Joe Youngblood gritted his teeth as he said, “You know, Sergeant Major, all this nasty talk about Japanese-Americans doesn’t mean anything in my book. Every swinging dick around here’s got a hyphen in his nationality—everyone but me. I’m the only real American in this outfit. My people were already there long before yours were getting off the damn boat.”
Youngblood took aim at the far target. He fired once—twice—three times. The
bullet holes formed a tight triangle right where a man’s heart would be.
“Hmm…nice shot group,” Patchett said, with a nod of respect. “Real nice.”
“Damn right it is, Sergeant Major.”
Chapter Nine
Melvin Patchett parked the jeep off the trail and, with a folder full of unimportant papers, set off on foot into the thick woods. The Squad was training in that part of the rainforest—somewhere—so he’d taken it upon himself to deliver the humdrum daily dispatches to Major Miles, a job usually detailed to a PFC clerk.

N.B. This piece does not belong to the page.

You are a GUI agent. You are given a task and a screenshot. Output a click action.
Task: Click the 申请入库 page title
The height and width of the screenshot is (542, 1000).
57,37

For Patchett, this was a personal quest: he needed to see just how well this little team—with this very big mission ahead of it—was managing without him. As he crunched through the underbrush, he told himself, I just can’t believe a li’l ol’ cobbled together bunch of dogfaces is shaping up as fast as they want me to believe. Even if I did train every last one of them NCOs myself.
And if they had shaped up that fast, he knew it only meant one thing: They don’t need me one little bit no more…and that’d make me just another stripe-heavy geezer with a load of bullshit war stories and a desk to put his spit-shined combat boots up on.

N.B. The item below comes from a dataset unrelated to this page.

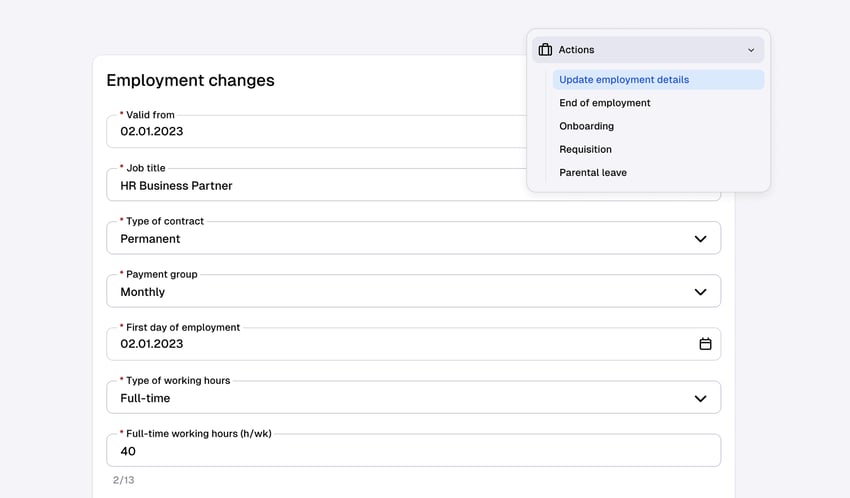Click the Full-time working hours type value

[146, 398]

Even though it was 1000 hours, with the blazing sun climbing above wispy clouds in a brilliant blue sky, it was like dusk on the rainforest’s floor. The thick canopy of treetops conspired to keep out much of the light. Bruce Hashimoto—Deuce—was amazed how difficult it was to see GIs only twenty feet away. But he could still hear just fine, though—and there was definitely someone making his way toward The Squad’s concealed perimeter.
He scurried on hands and knees to tell Sergeant Mike McMillen, his team leader.
“What the fuck are you doing here?” McMillen said. “Get back to your position.”
“But there’s somebody coming, Sarge,” Deuce replied.
“Good. Let him keep right on coming. Just remember, this is a recon exercise. We don’t engage unless—”
McMillen was cut off by the dull pop of a blank round being fired from somewhere on the perimeter. Quickly came the clack-clack of a rifle’s bolt being cycled, another pop…and then Melvin Patchett’s angry voice saying, “Just who the fuck do you think you’re shooting at, numbnuts?” He grabbed PFC Cotton Allred by a shoulder strap of his web gear and jerked him to his feet. Pointing to the waxy yellow spots on his breast pocket—right over his heart—Patchett said, “You dumb cracker. You ever see a blank take a man’s eye out at close range?”
Allred drawled his reply. “Couldn’t tell it was you, Sergeant Major. I though you was part of the exercise. Besides, I wasn’t aiming at your eyes.”
Jock Miles scurried out of the shadows, yelling, “ANYBODY HIT?” Then he saw Melvin Patchett—waxy stains and all—and asked, “Sergeant Major, what the hell are you doing here?”
They walked out of the men’s earshot to talk in private. Patchett launched into a song and dance about the regular clerk being at sick call, the XO wanting Jock’s guidance before dealing with a few of the directives in the folder, Regiment needing some answers right away…and any other baloney that came to mind.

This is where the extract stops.